The Korean Institute of Fusion Energy announced a new world record for the length of time it managed to sustain temperatures seven times hotter than the sun’s core
KSTAR, KFE’s fusion research device which it refers to as an “artificial sun,” managed to sustain plasma with temperatures of 100 million degrees for 48 seconds during tests between December 2023 and February 2024, beating the previous record of 30 seconds set in 2021.
I’m honestly more impressed about that last line, running at 70 million for 17.5 minutes. Duration/stability being the key to this tech, that’s pretty impressive.
Wait, but hold on…
The achievement was announced on Friday by Gong Xianzu, a researcher at the Experimental Advanced Superconducting Tokamak (EAST) at the Hefei Institutes of Physical Science of the Chinese Academy of Sciences in China’s Anhui Province. The device, which replicates the atom-building process that occurs at the center of stars and gives them their luminosity and warmth, held plasma at a temperature of 120 million degrees Celsius for 101 seconds and at the even hotter temperature of 160 million degrees Celsius for another 20 seconds.

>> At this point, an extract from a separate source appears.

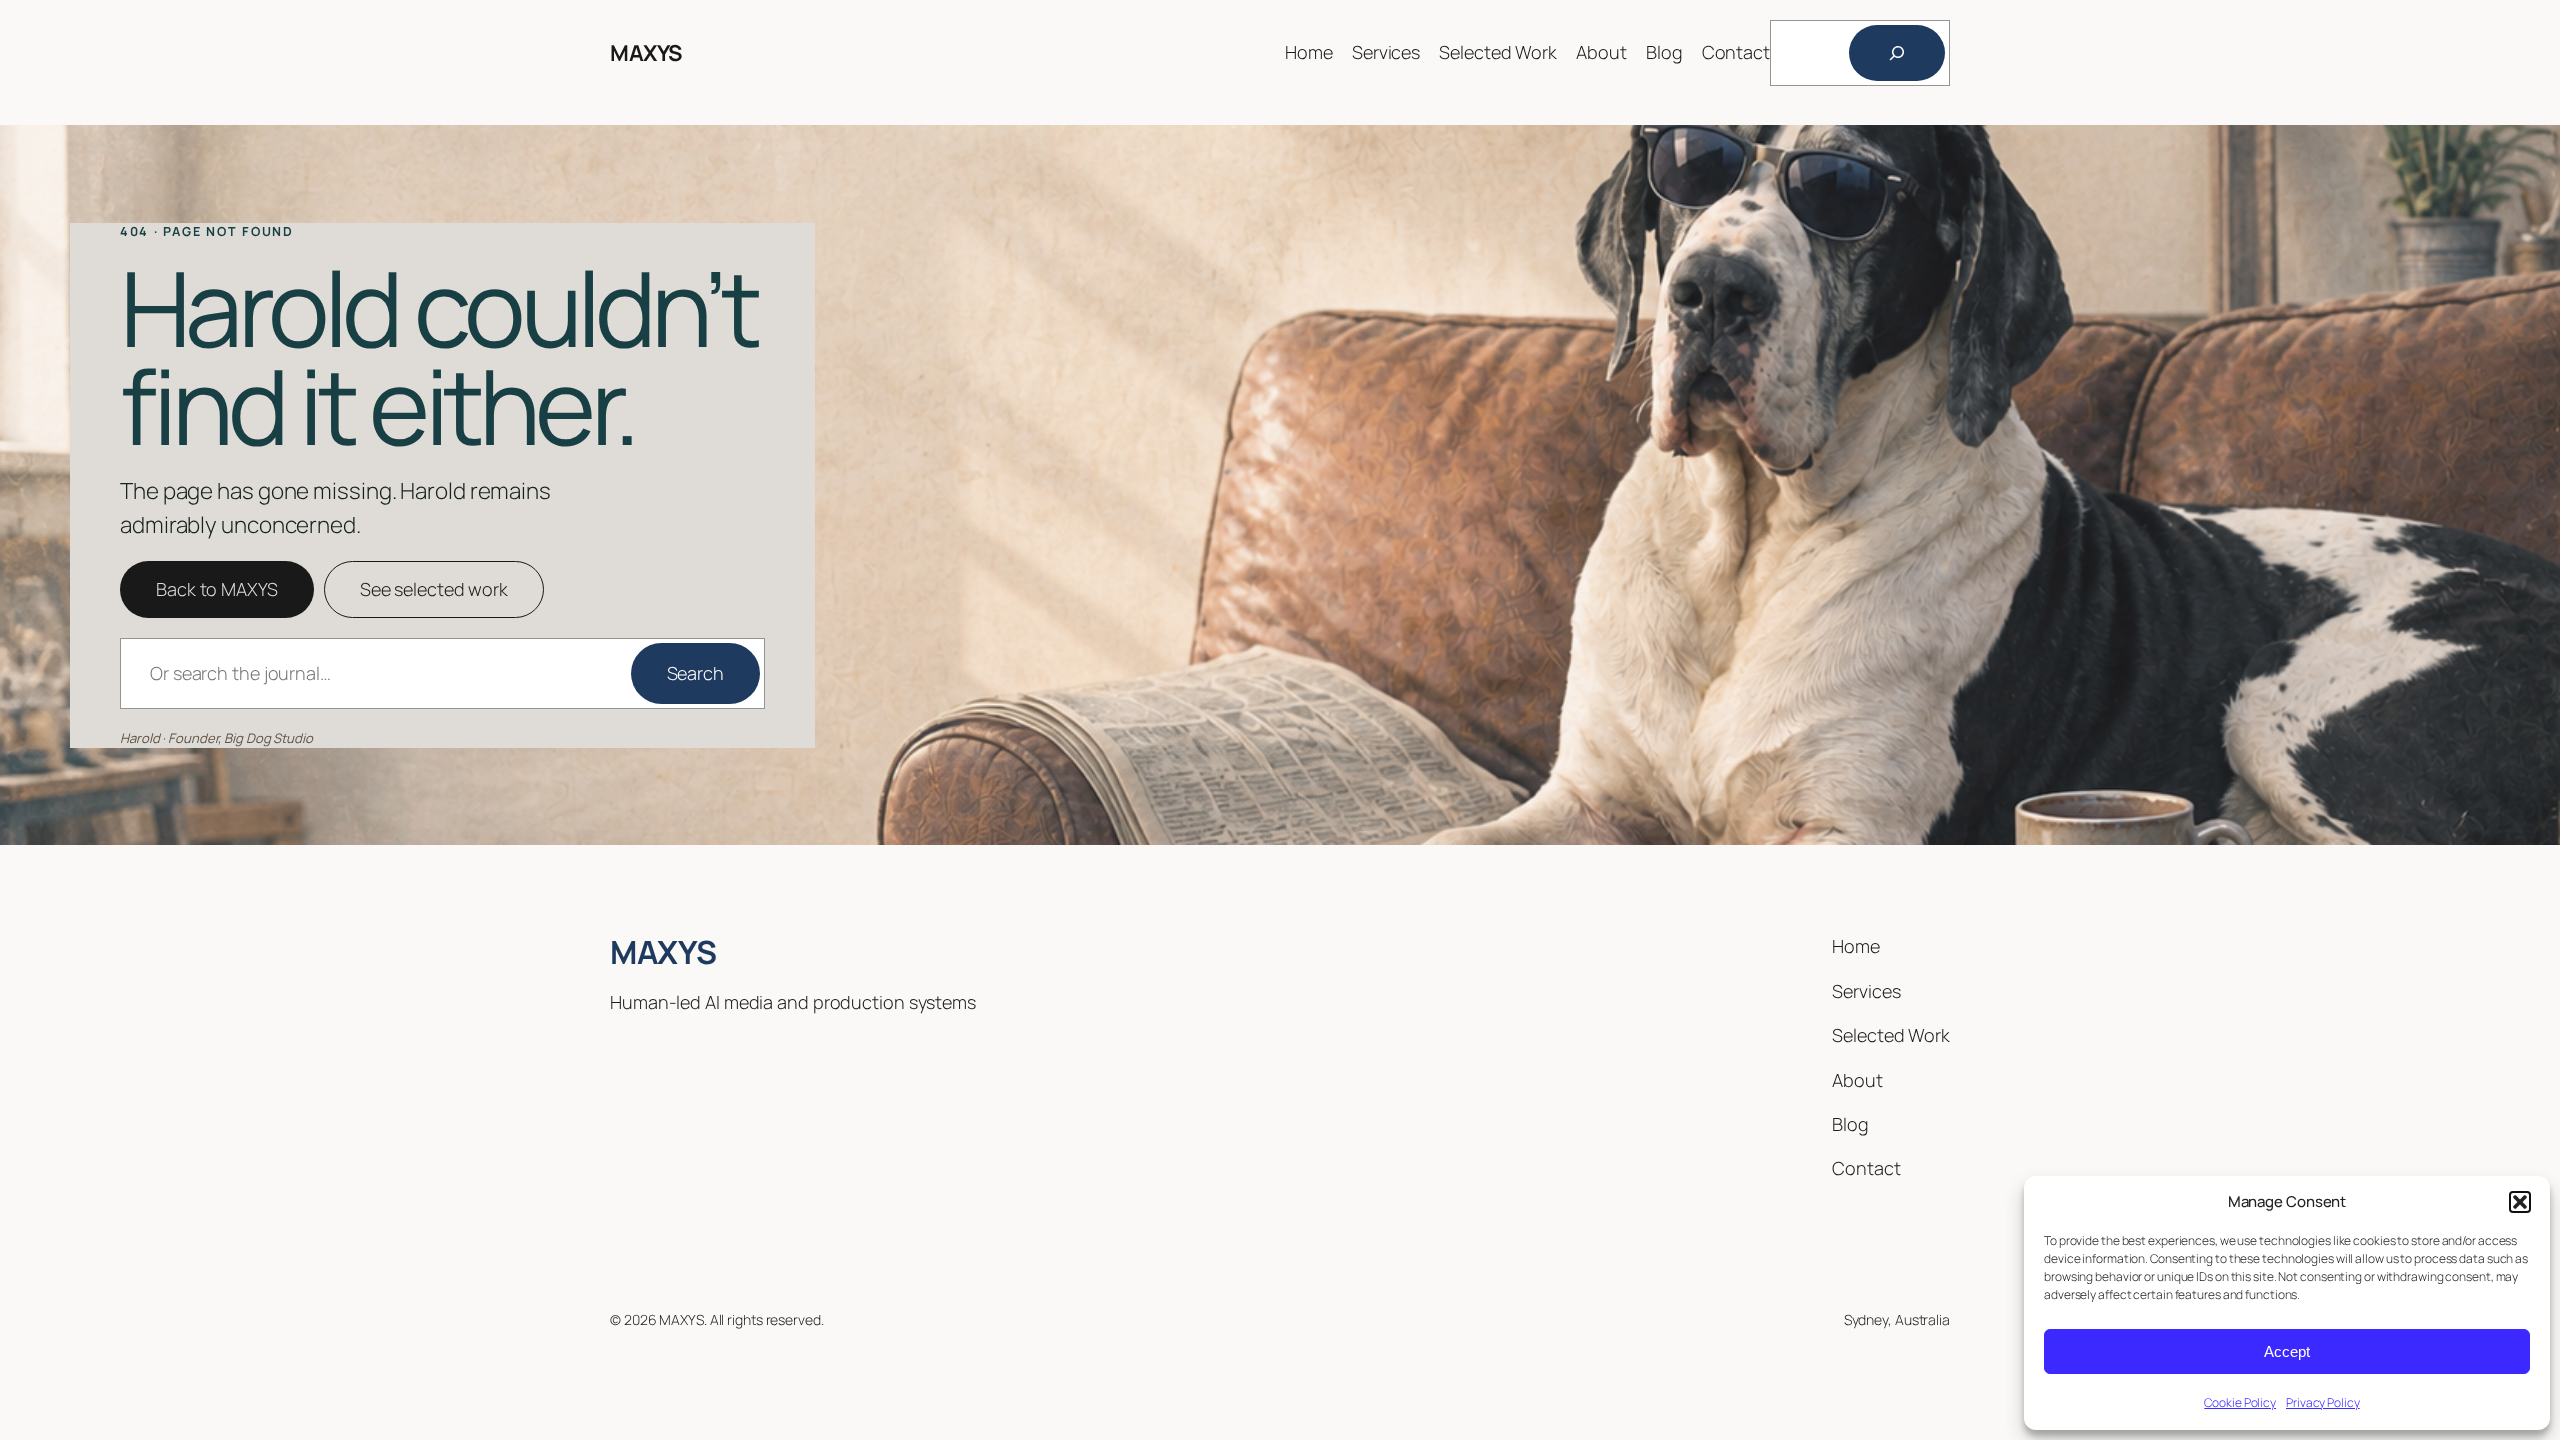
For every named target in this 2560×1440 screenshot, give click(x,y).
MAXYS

The Experimental Advanced Superconducting Tokamak (EAST), a nuclear fusion reactor research facility, ran at 70 million degrees Celsius for as long as 1,056 seconds (17 minutes, 36 seconds), Xinhua reported.
I guess technically 120 million != 100 million…
I’m honestly more impressed about that last line, running at 70 million for 17.5 minutes. Duration/stability being the key to this tech, that’s pretty impressive.
Well, clearly, to be China is against the rules.